Mello Aranha répond avec blagues et ironies et cite des fragments de ses auteurs préférés, entre de généreuses gorgées de vin de Sauternes du meilleur millésime, « …produit au Château d'Yquem (…) qui coûte dix à treize mille reais dans les magasins de São Paulo. Chaque cadeau coûte un salaire minimum… »
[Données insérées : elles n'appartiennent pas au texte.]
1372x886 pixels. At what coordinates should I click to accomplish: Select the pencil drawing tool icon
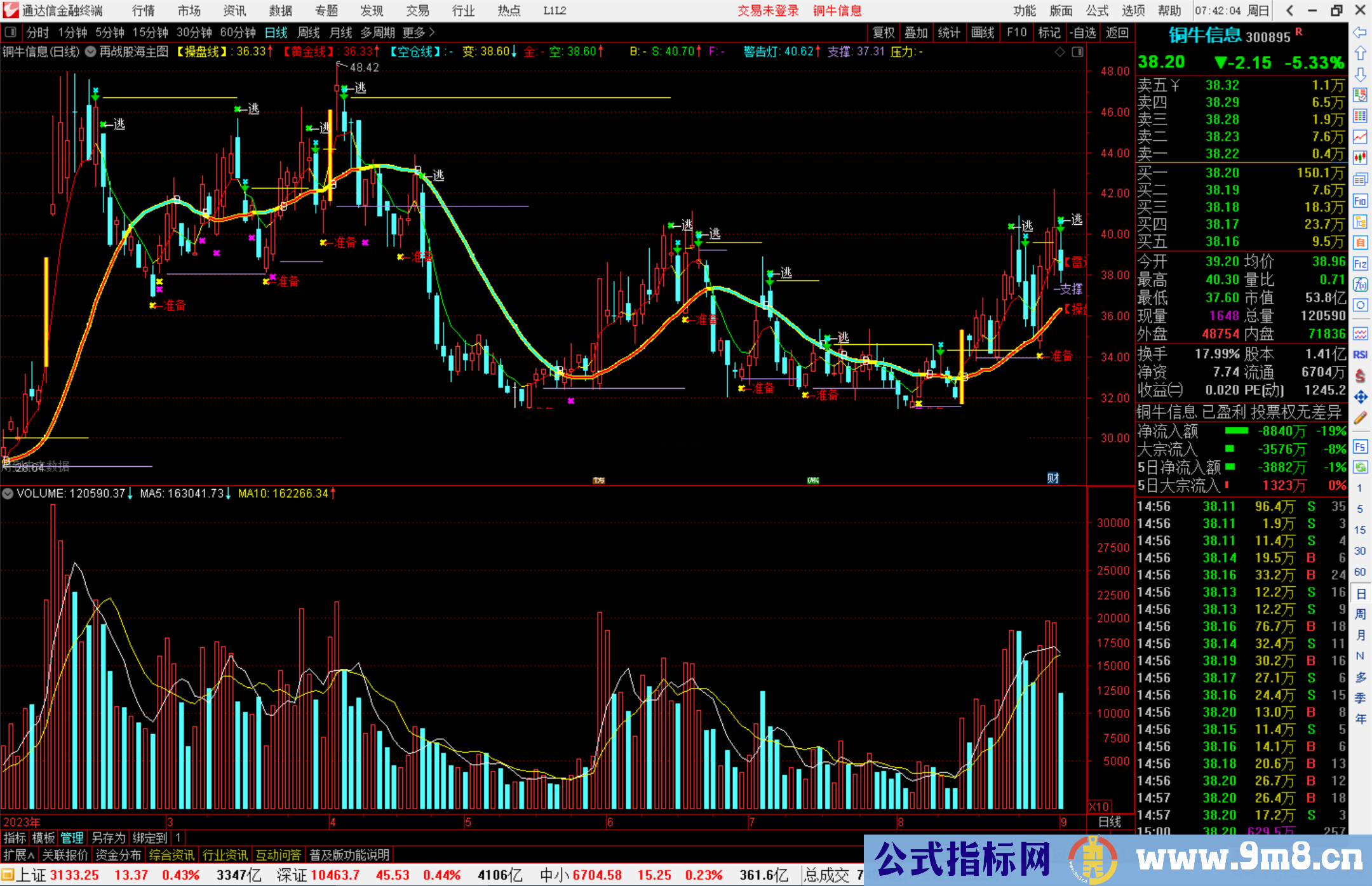pyautogui.click(x=1360, y=418)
L'intrigue se développe avec l'entrée en scène d'un autre personnage décisif, il y a un vol apparent, des morts, des scandales familiaux, des tortures et des relations avec le régime militaire, des mines illégales, des milices, tout s'enchaîne. Pour l'homme d'affaires, « la milice est une méthode », comme il y a toujours eu des milices au Brésil, depuis la colonie, « avec d'autres noms, une autre fonction sociale, mais regardez les méthodes : ce sont des groupes armés, ils accèdent au pouvoir, ils faites-leur faire la loi. » Dans une interview pour promouvoir le livre, Ivan le comprend comme « un roman sur l’impunité », avec la « violence structurelle » inhérente au pays : « il a marqué son histoire et mène encore la barque dans le présent ».
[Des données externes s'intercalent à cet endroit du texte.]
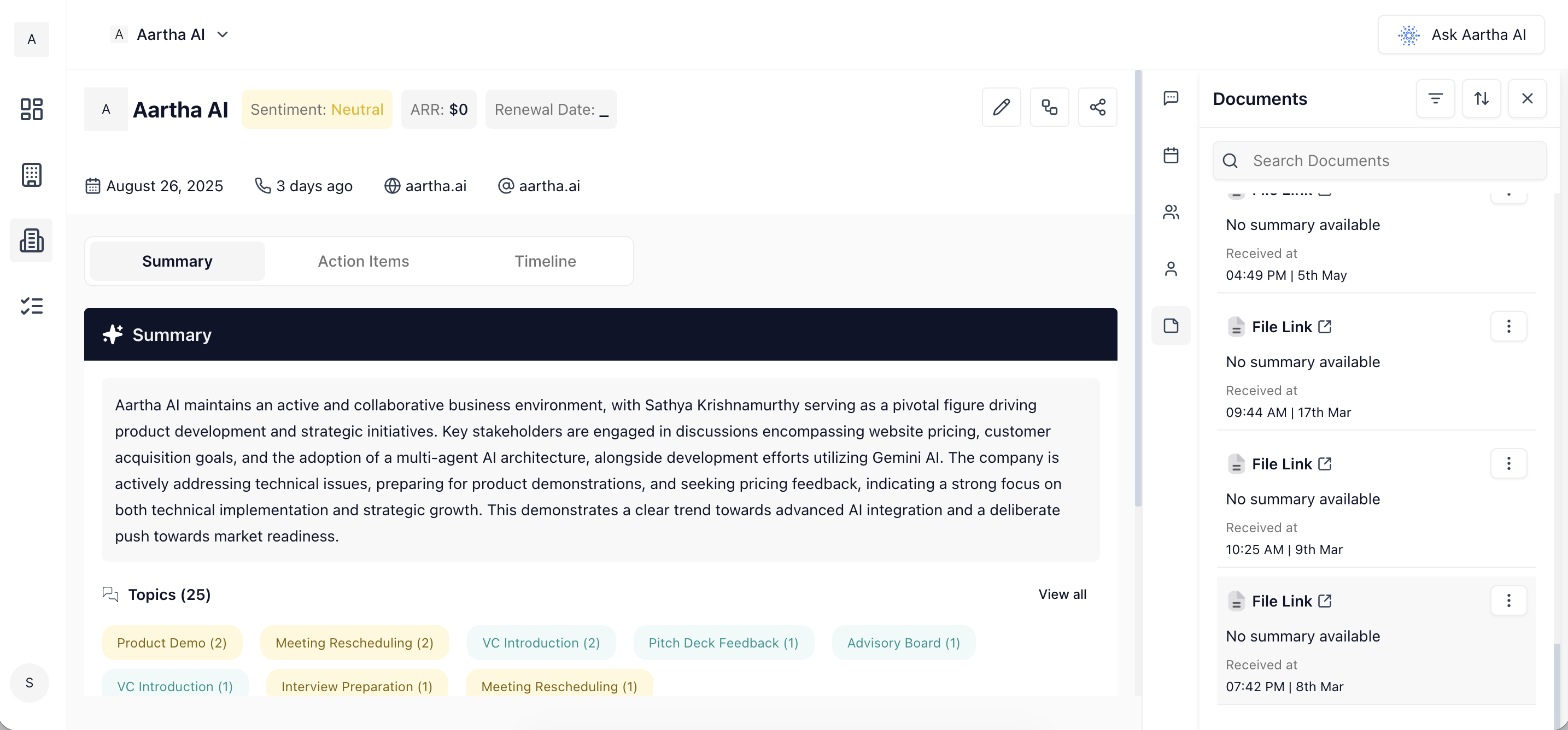Switch to the Action Items tab
The height and width of the screenshot is (730, 1568).
point(364,262)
Le regard de Mello Aranha sur le véhicule qui a fait grandir sa fortune est plutôt pragmatique : « Je vis avec les images, mais j’ai appris à vivre avec les mots. Je lis beaucoup, je lis beaucoup. Pour lui, « l’art d’écrire, c’est du sable dans un sablier, qui coule… Je préfère parler, enregistrer. Paresse. Et ce n’est pas de la littérature, je ne peins pas la beauté avec des mots. Les écrivains composent de beaux passages, réécrivent tout – celui qui parle, non, celui qui parle le jette au vent.
Face au document de deux pages envoyé par un téléspectateur, le Dr Fernando profite de l'occasion pour commenter l'émission : une page sans paragraphe le met mal à l'aise, deux l'angoissent, trois l'irritent. « Si vous regardez de côté en lisant, si vous buvez une gorgée d'eau, quand vous regardez en arrière, vous ne savez pas où vous êtes, perdu. Proust. Proust, il faut lire avec le doigt sur la ligne, un génie au paragraphe capricieux. Pedro Nava en est un autre qui pique une crise de paragraphe, s'il n'était pas un proustien avoué (…) Sauvez le paragraphe, sauvez celui qui l'a inventé, sauvez les scribes qui avaient cette élégance pour faciliter la lecture. C’est ça un paragraphe, c’est de la gentillesse.
Vivre la vie C'est un mélange d'humour avec des touches de roman policier sous les tropiques, dans lequel la réalité et la fiction sur un Brésil encore fragmentaire, et médiatisées par la télévision, nous surprennent chaque jour – et, presque toujours, de manière violente. Ivan a déclaré qu'il avait quatre livres inédits prêts, qu'il espère publier bientôt. S’ils suscitent la réflexion comme cette vie, venez vite.
*Afranio Catani est professeur principal à la retraite à la faculté d'éducation de l'USP. Il est actuellement professeur invité à la Faculté d'éducation de l'UERJ, campus Duque de Caxias..
Référence
Ivan Ange. Vivre la vie. São Paulo, Companhia das Letras, 2023, 294 pages. [https://amzn.to/49XcTCA]
la terre est ronde existe grâce à nos lecteurs et sympathisants.
Aidez-nous à faire perdurer cette idée.